◆ REQUIRED WORK ◆
Copy every one of the records below word for word, line by line.

◆ PROVIDED DATA ◆
● ● ● ● ●
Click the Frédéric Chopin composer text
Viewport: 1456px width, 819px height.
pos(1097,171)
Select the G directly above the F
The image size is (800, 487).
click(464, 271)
● ● ● ● ●
◆ FULL ANSWER ◆
Click the Frédéric Chopin composer text
Viewport: 1456px width, 819px height.
pos(1097,171)
Select the G directly above the F
The image size is (800, 487).
click(464, 271)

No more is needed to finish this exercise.